São Francisco do Conde (BA) – A Refinaria de Mataripe, localizada em São Francisco do Conde, na Região Metropolitana de Salvador, oficializou a redução de 11,3% no valor da gasolina comercializada para as distribuidoras. A unidade, que detém a segunda maior capacidade de processamento do Brasil, é responsável por suprir 42% da demanda de combustíveis de toda a região Nordeste.
A queda no preço está diretamente ligada à implementação da Medida Provisória (MP) 1.358, editada pelo governo federal. O texto estabelece uma subvenção econômica que funciona como um reembolso para compensar a escalada nos custos de produção, agravada pelo cenário de instabilidade decorrente da guerra no Irã. O subsídio definido pelo Poder Executivo é de R$ 0,44 por litro do combustível.
Impacto na tabela de preços
Com a aplicação do desconto previsto pela MP, o custo da gasolina A na refinaria recuou de R$ 3,93 para R$ 3,49. Mesmo com esse movimento, o patamar permanece superior ao praticado pela Petrobras, que cobra R$ 2,61 por litro nas suas unidades. É importante destacar que os valores praticados pela Acelen, controladora do complexo, não representam o preço final ao consumidor. Na bomba, o custo ao motorista ainda será influenciado pela mistura obrigatória de etanol, cobrança de tributos, margens de lucro das revendedoras e despesas logísticas.
Estrutura operacional
Antigamente denominada Landulpho Alves, a unidade de Mataripe possui capacidade para refinar cerca de 302 mil barris de petróleo por dia. Ela é responsável por 14% da capacidade total de refino no território nacional e garante o abastecimento de 80% do mercado baiano. A planta foi adquirida pelo fundo de investimento Mubadala Capital, dos Emirados Árabes Unidos, após ser vendida pela Petrobras em 2021.
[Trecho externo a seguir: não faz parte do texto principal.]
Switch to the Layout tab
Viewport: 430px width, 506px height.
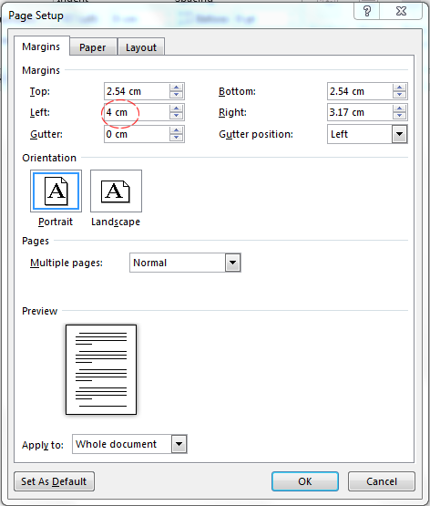pyautogui.click(x=141, y=47)
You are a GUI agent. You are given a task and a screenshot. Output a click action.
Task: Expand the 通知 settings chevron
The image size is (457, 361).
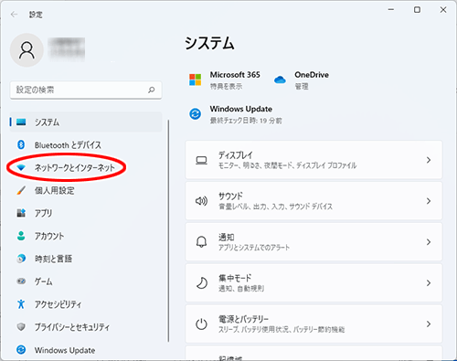(x=429, y=242)

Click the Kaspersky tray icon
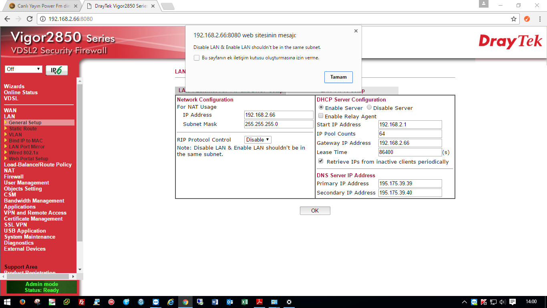(x=483, y=302)
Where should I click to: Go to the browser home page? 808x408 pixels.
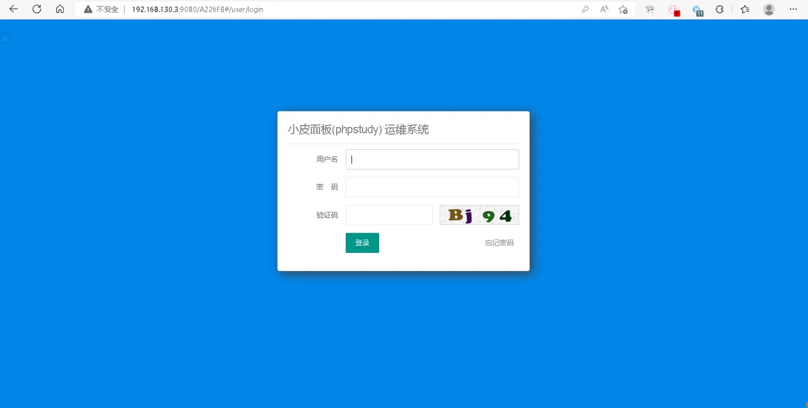(59, 9)
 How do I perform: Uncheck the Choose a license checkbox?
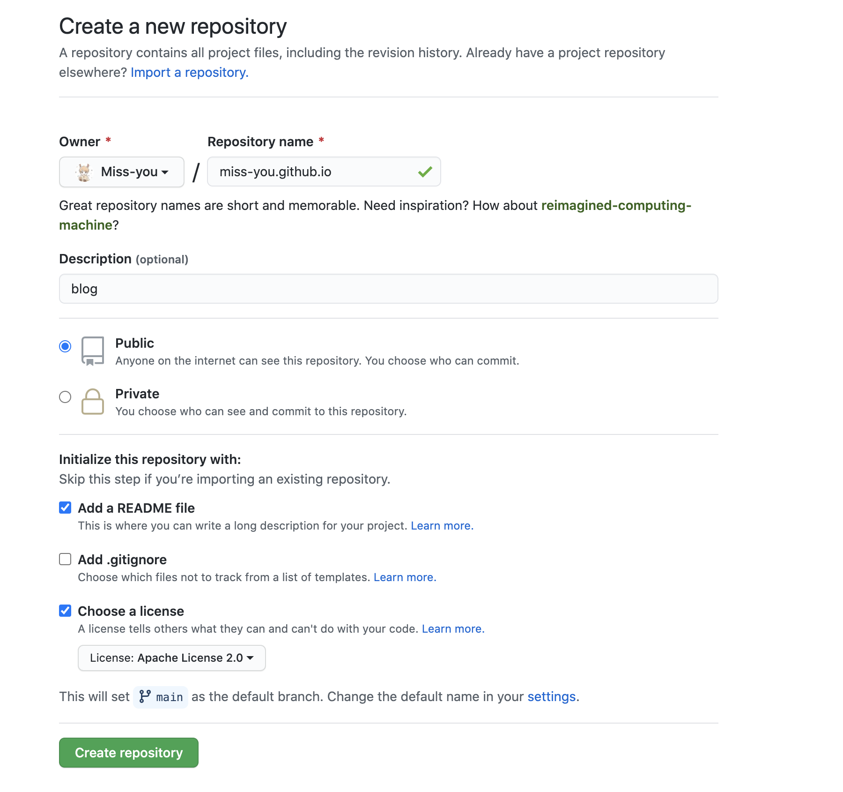tap(65, 611)
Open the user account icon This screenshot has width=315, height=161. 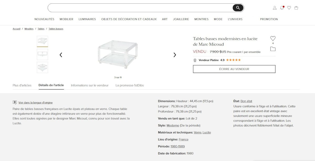click(x=275, y=8)
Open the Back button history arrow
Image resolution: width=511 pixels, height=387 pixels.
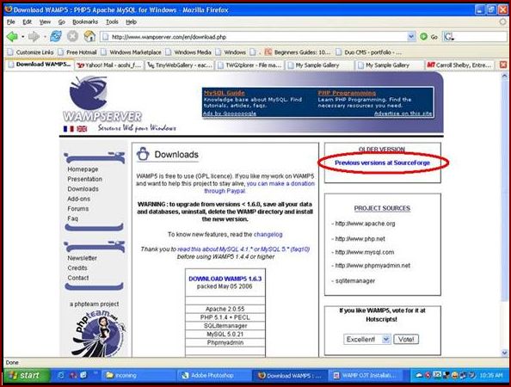(23, 36)
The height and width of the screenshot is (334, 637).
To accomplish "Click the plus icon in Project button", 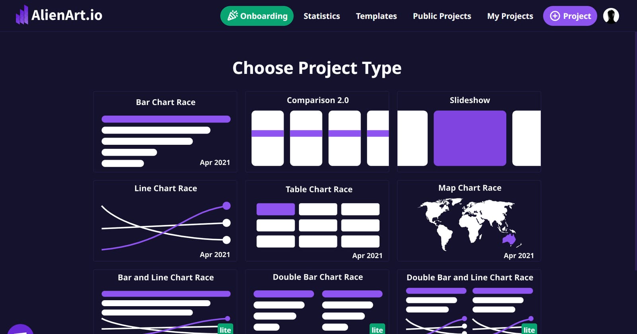I will pyautogui.click(x=555, y=16).
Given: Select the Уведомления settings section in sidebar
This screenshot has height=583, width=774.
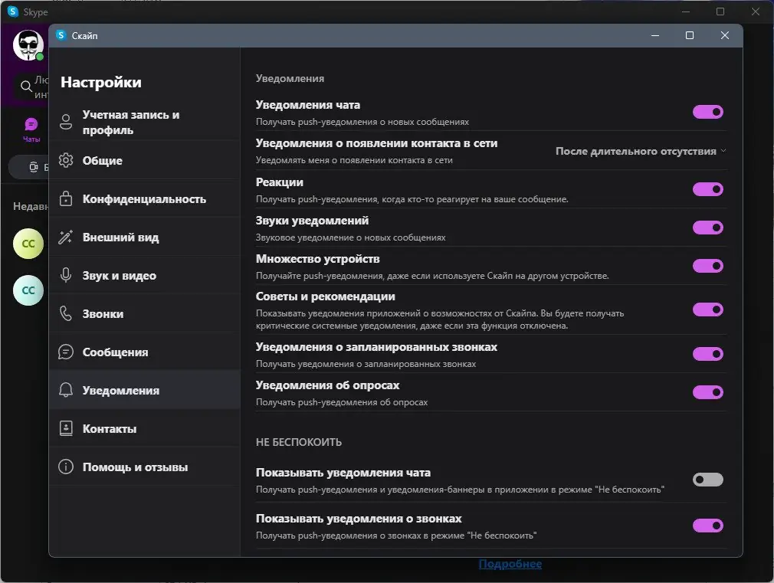Looking at the screenshot, I should [121, 390].
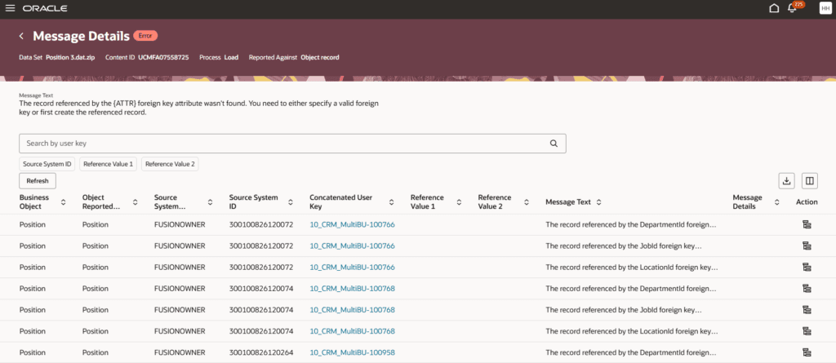The height and width of the screenshot is (363, 836).
Task: Go to the Oracle home page icon
Action: click(774, 8)
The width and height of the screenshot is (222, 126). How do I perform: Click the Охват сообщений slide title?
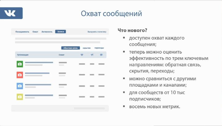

Dentre as dez maiores refinarias instaladas no Brasil, Mataripe figura como a única que não pertence à estatal brasileira. A Petrobras, inclusive, já sinalizou formalmente o seu interesse em retomar a posse do ativo. Atualmente, o posto de maior refinaria do país é ocupado pela unidade Replan, situada em Paulínia, no interior do estado de São Paulo, que permanece sob controle da Petrobras.